━━━━━ RECORDS TO USE ━━━━━

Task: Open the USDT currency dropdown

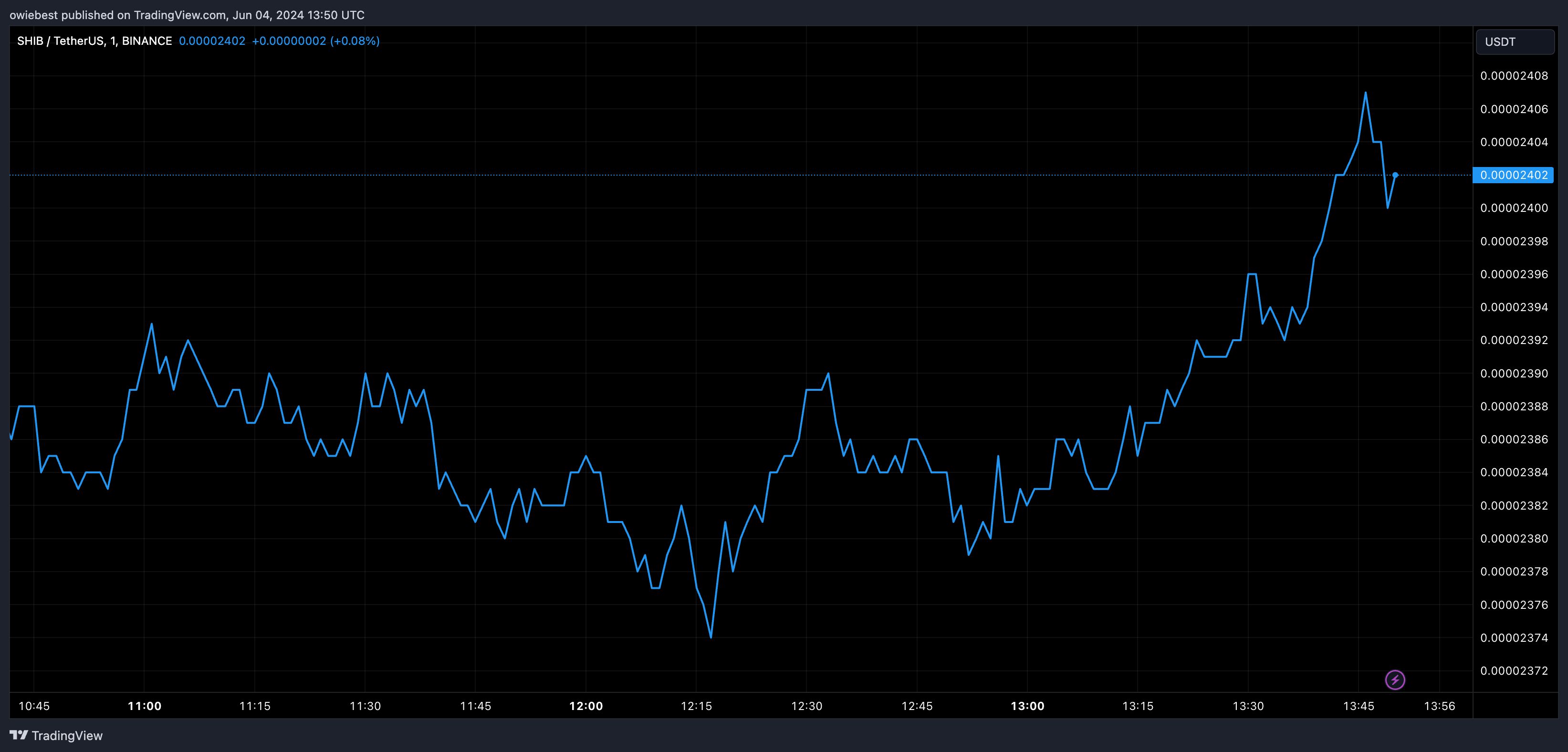Action: tap(1515, 42)
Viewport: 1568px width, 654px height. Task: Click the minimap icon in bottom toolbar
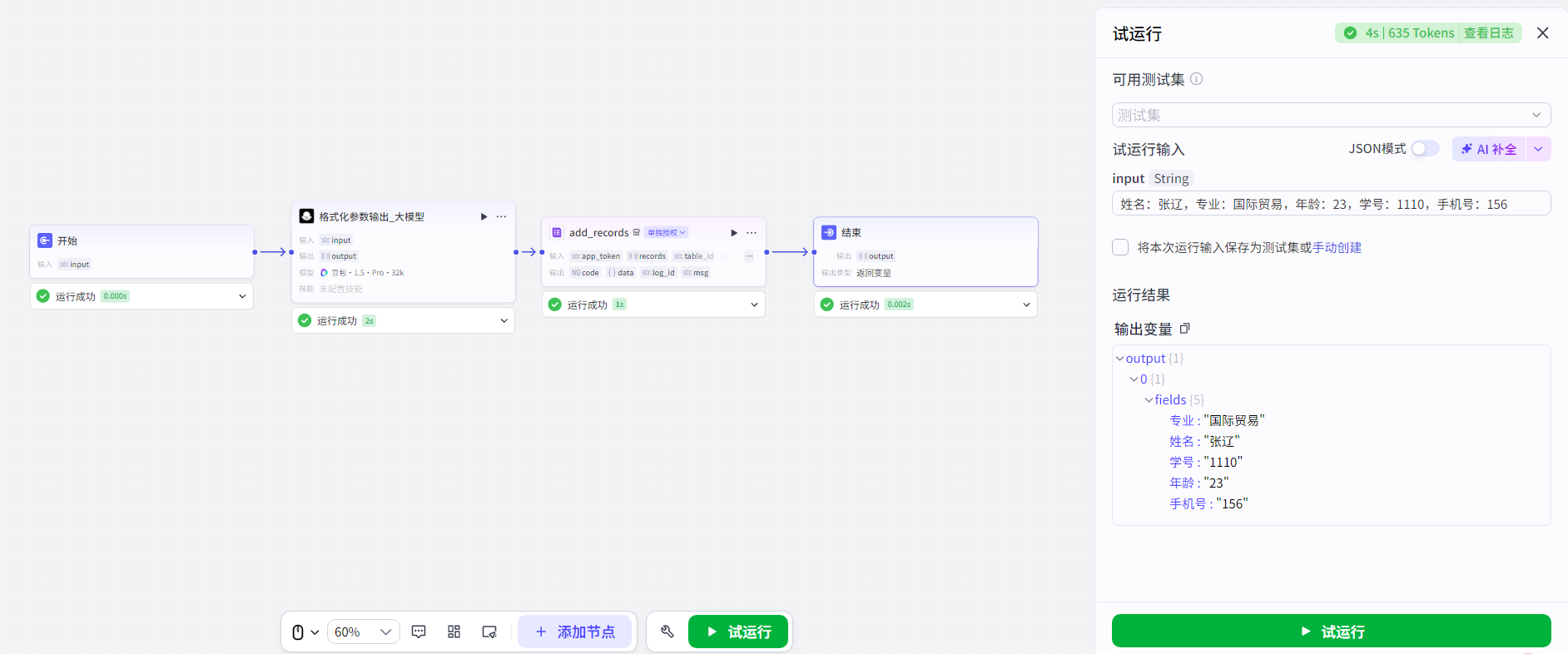pyautogui.click(x=489, y=632)
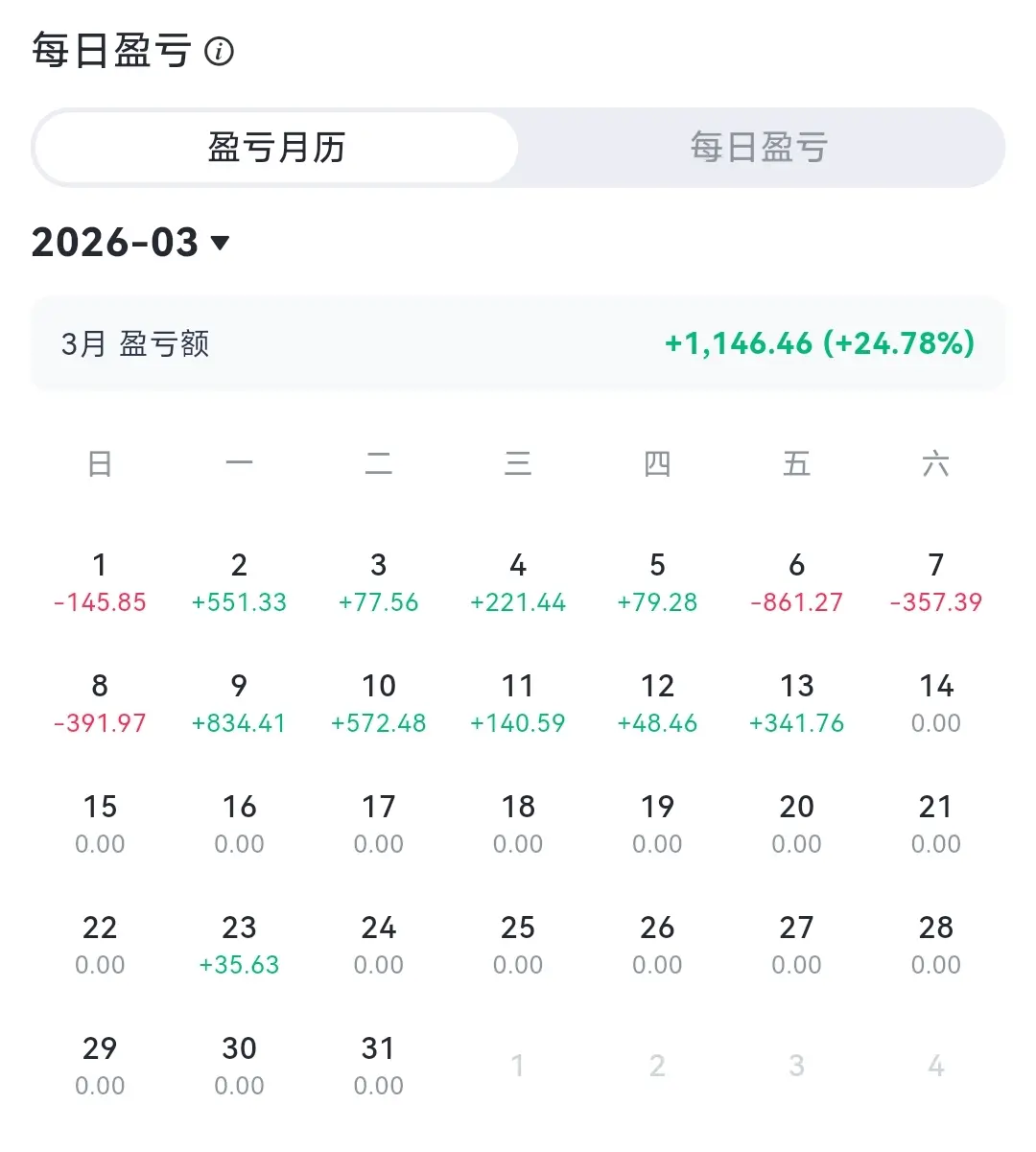Tap the info icon beside 每日盈亏
1036x1152 pixels.
[x=220, y=51]
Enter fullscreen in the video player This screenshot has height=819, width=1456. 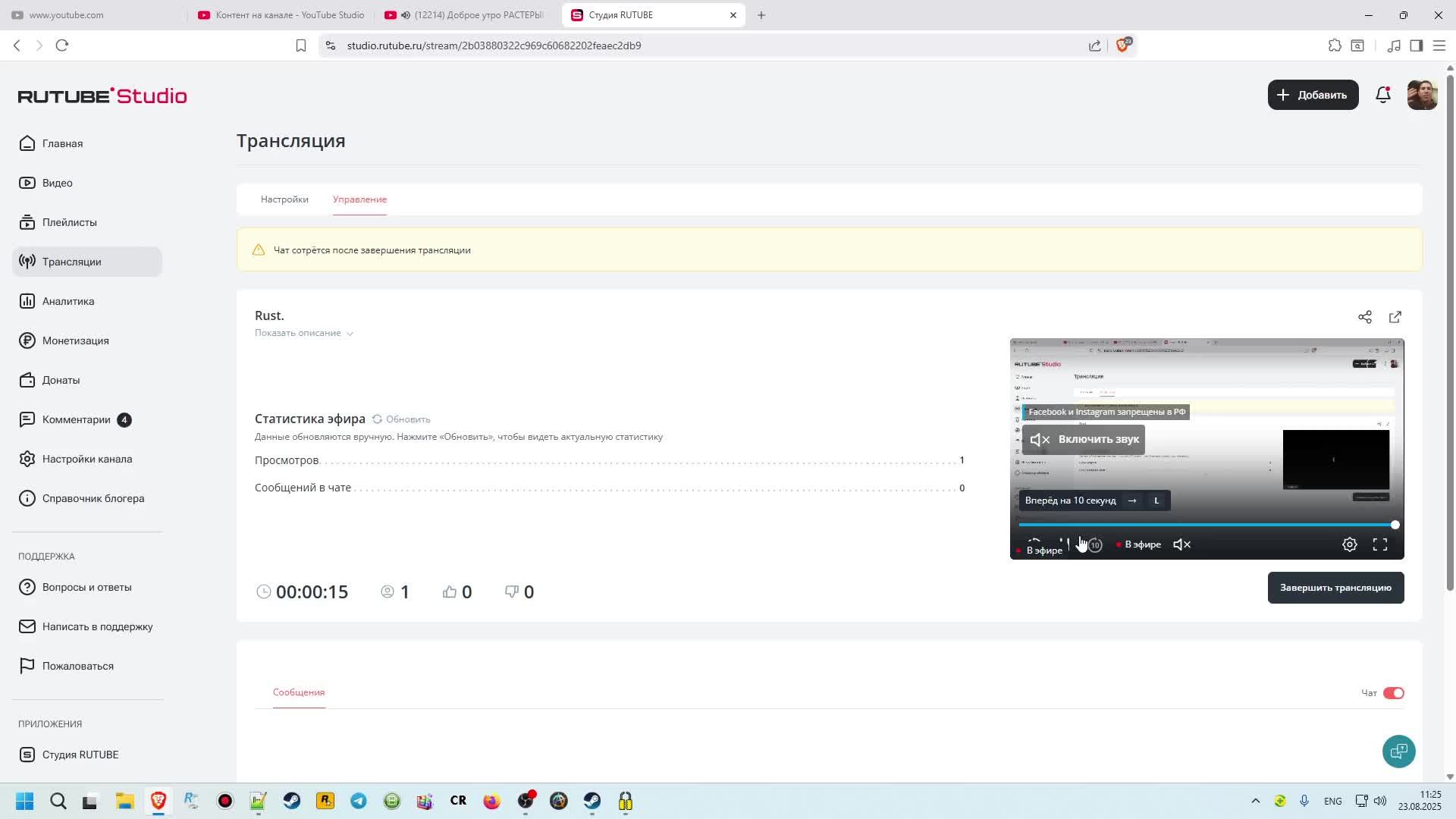(x=1379, y=544)
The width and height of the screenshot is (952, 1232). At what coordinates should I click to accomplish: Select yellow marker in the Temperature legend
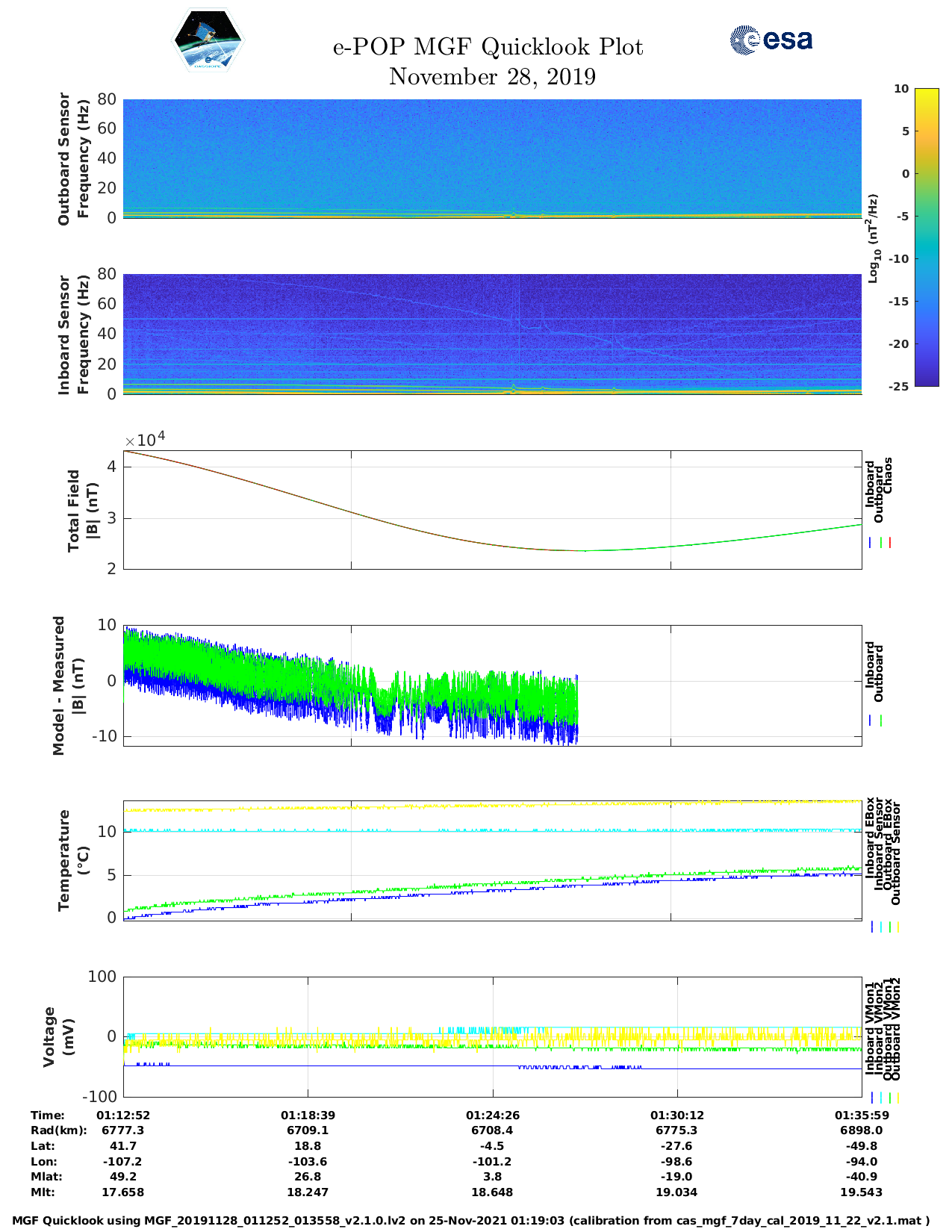(x=897, y=927)
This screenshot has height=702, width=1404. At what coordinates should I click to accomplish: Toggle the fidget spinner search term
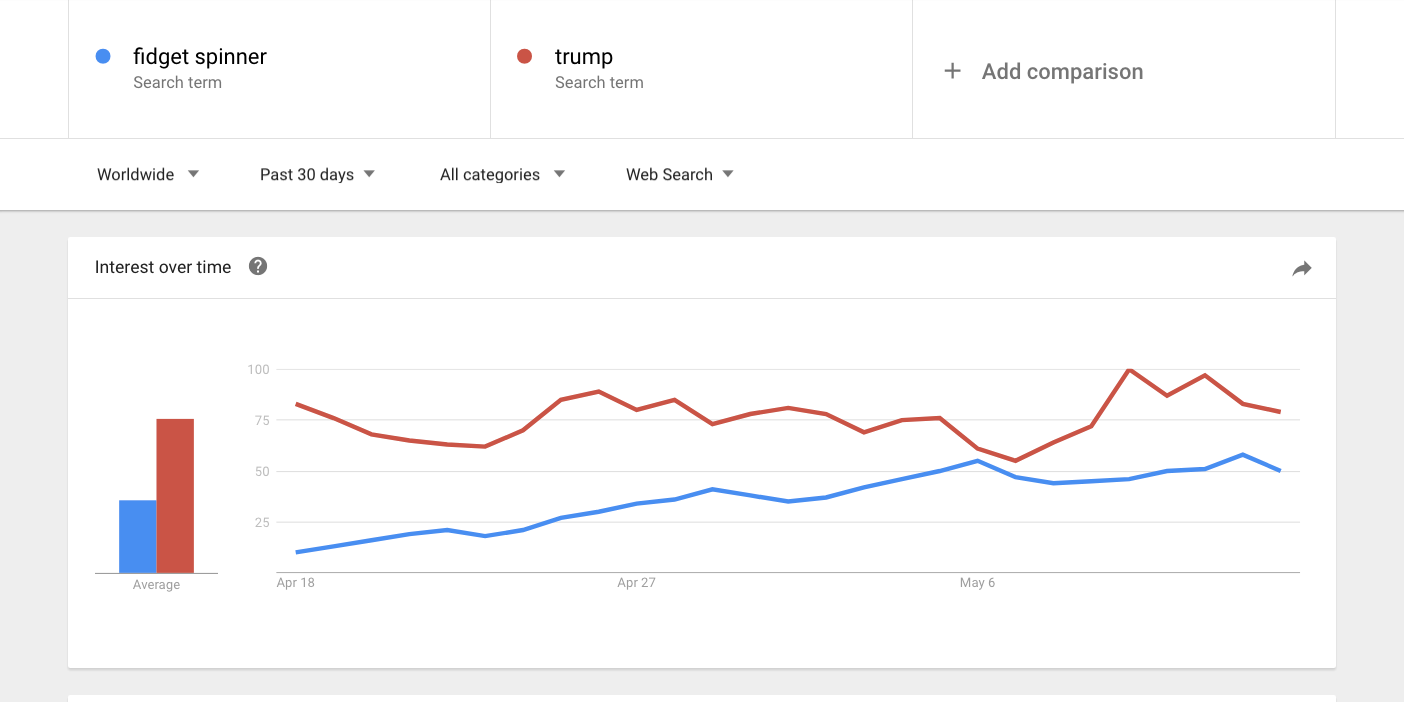[x=199, y=56]

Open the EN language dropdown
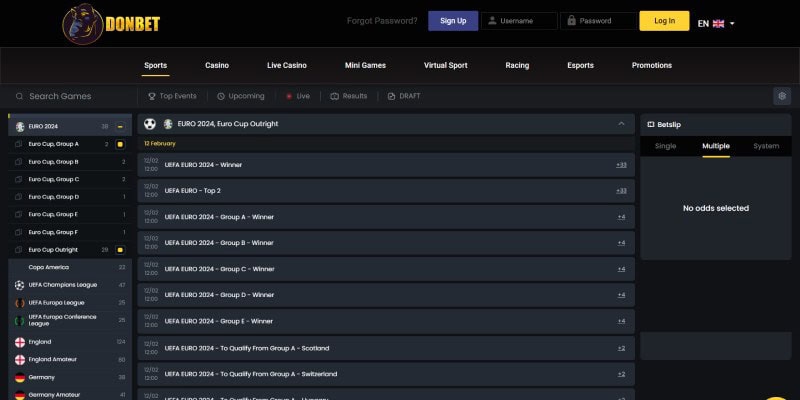[716, 23]
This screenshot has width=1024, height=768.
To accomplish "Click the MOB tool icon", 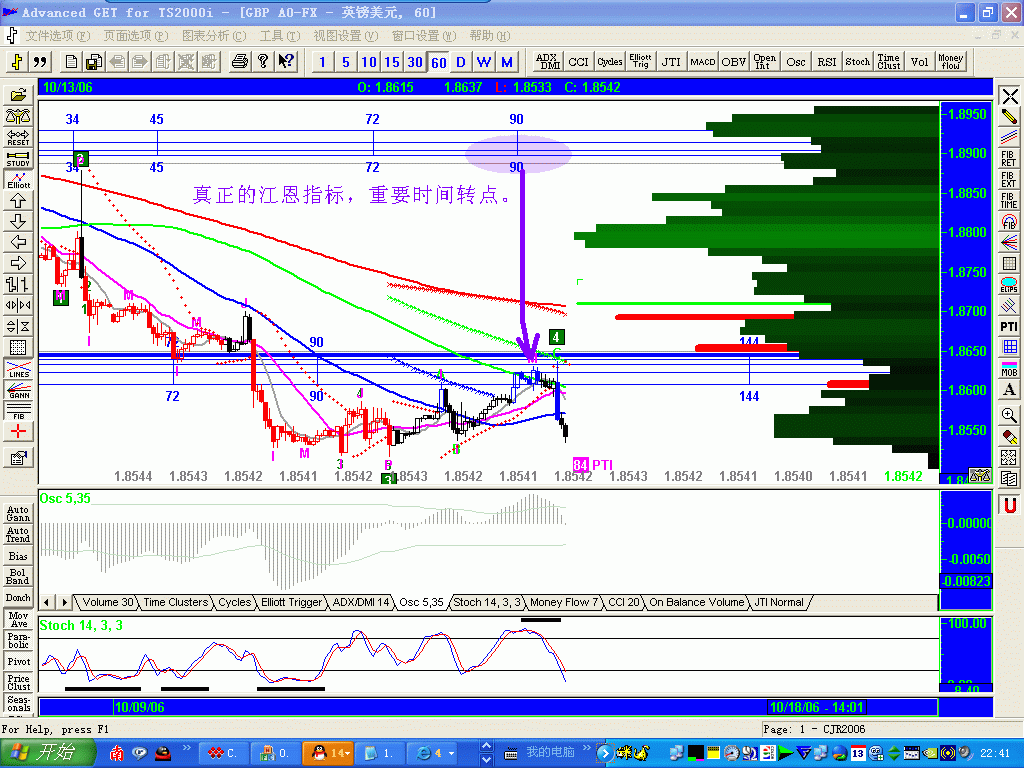I will (x=1009, y=368).
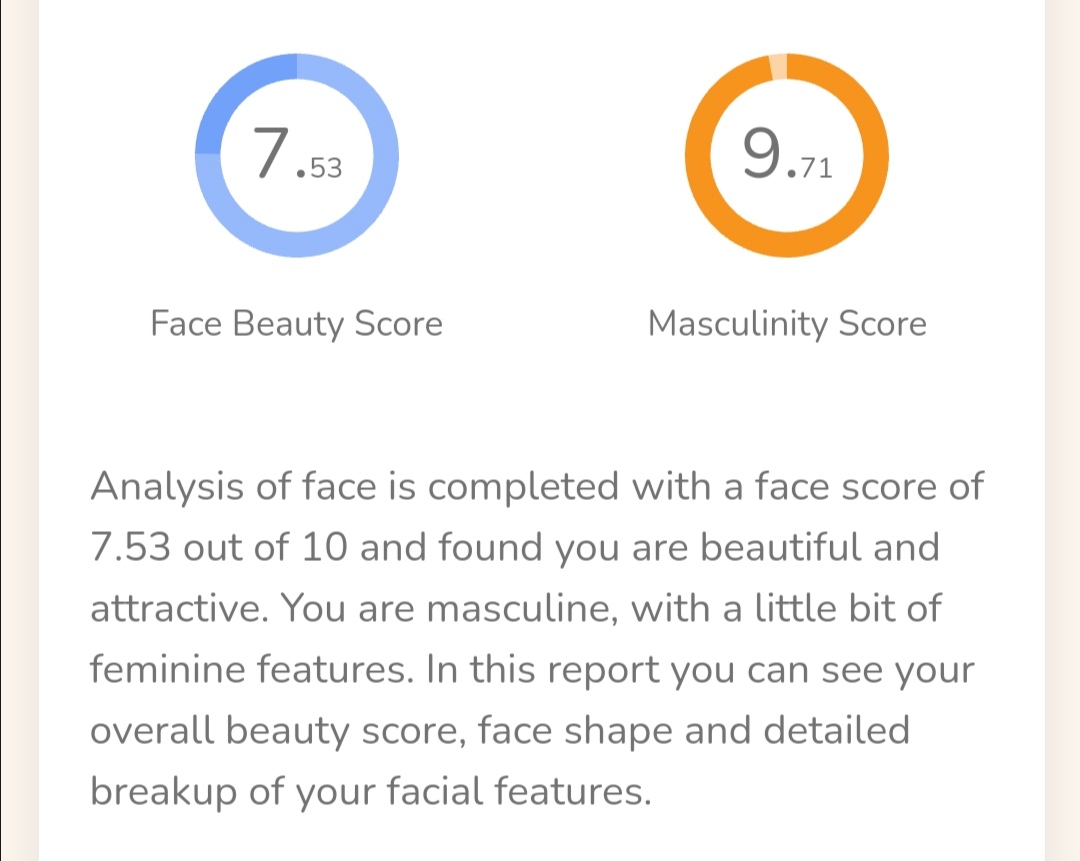Click 'feminine features.' in the paragraph
1080x861 pixels.
point(252,669)
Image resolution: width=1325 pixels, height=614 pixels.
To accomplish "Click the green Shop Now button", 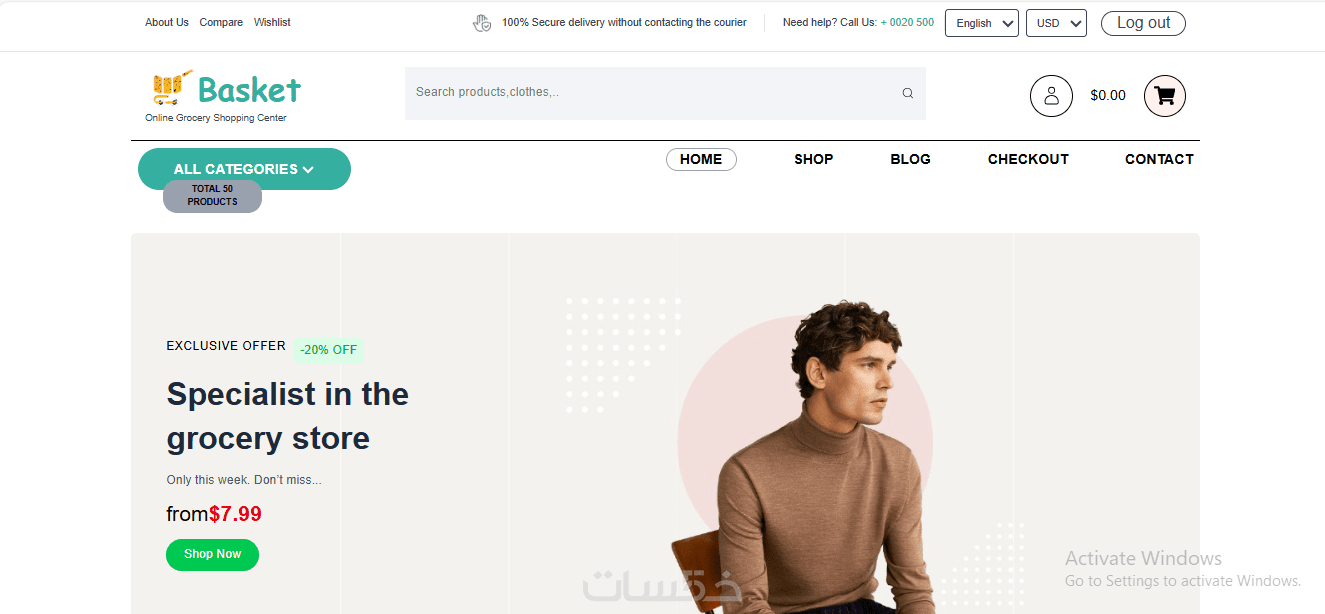I will tap(212, 555).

━━━━━

◆ **WORK TO COMPLETE**: Copy out each line above that contains the string "what".

◆ **ANSWER**:
The width and height of the screenshot is (952, 1232). At what coordinates should I click to accomplish: Select yellow marker in the Temperature legend
This screenshot has height=702, width=1404. At what coordinates should I click to accomplish: Toggle the fidget spinner search term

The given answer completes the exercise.